Que lui reproche-t-on ? La liste est interminable. Que du dénigrement ! — étymologiquement, la critique est le difficile exercice d’humilité consistant à rapporter d’abord, systématiquement, l’ensemble des faits positifs avant toute analyse des aspects négatifs…
Ici ? Essentiellement des faits de vie privée. Aucun rapport avec la gestion institutionnelle de la Fecafoot … « Son argent est fini ». « Il est venu à la tête des Lions pour se faire de l’argent ! » « Il est vantard, menteur, voleur… » Lui, c’est « Le-bossu ». « Dadis-Camara. » « Le pasteur des églisiens », et autres « etooadorateurs », « etoosardinard »… « C’est lui le vrai coach. » « Il a tout imposé à Song-l’AVCiste par téléphone ». Depuis la tribune des officiels.

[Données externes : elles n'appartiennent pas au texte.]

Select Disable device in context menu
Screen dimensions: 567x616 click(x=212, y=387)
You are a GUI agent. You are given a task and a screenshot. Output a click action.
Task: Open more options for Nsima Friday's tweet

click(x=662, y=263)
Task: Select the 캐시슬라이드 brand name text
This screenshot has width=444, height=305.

Puis, il y a l’investisseur raté…
« Il est nul ». « Son « père » Gilbert Kadji (Kadji Sports Academy) lui avait bien dit de ne pas se présenter à la tête de la Fécafoot. Parce qu’il n’a plus d’argent. » « Maintenant, ils ne se parlent plus ! » « Il a mal investi son argent. » « Il n’a jamais eu du succès dans les affaires » — le milliardaire américain Donald J. Trump a lui-même connu plusieurs faillites légales ; ses échecs se comptent par dizaines… « Ce n’est pas avec les Lions qu’il aura du succès ! » « Il est allé quémander de l’argent à « son fils », le gardien de but Vincent Onana. Ce dernier lui a prêté 200 millions de francs Cfa pour sa campagne » — personne n’aurait le droit d’emprunter de l’argent pour une campagne électorale même si des fortunés comme Donald J. Trump font aussi du fund raising politique… « Il s’est fâché parce que Onana lui a demandé de signer. » — Eto’o a remboursé à ce jour 150 des 200 millions dus à Onana. « Un vrai escroc ! Il ne peut pas s’en sortir. » « Il paie 8 000 euros de pension alimentaire par mois pour deux enfants qu’il a eus en Espagne et en Italie. C’est pour ça qu’il n’a plus d’argent. » « On va finir par le mettre en prison pour détournement de deniers publics ». « On ne sait même pas ce qu’ils attendent. » « On lui avait alloué des fonds de la ligne 94 à crédit pour la coupe du Monde. Il n’a pas remboursé. » « C’est un sous-homme ! Regardez ce qu’il a fait à Nathalie Nkoah ». « C’est un tribaliste ! » — l’argument, saugrenu, n’a jamais prospéré… « Il a soutenu le président Paul Biya à la réélection d’icelui : c’est un « Sardinard » » — l’ancien gardien de but Joseph-Antoine Bell, chouchou du peuple anti-Eto’o, a lui aussi soutenu « l’homme-lion » dont il a organisé l’anniversaire (Tiens, tiens !), sans que jamais cela lui vale la moindre vague haineuse… Holà !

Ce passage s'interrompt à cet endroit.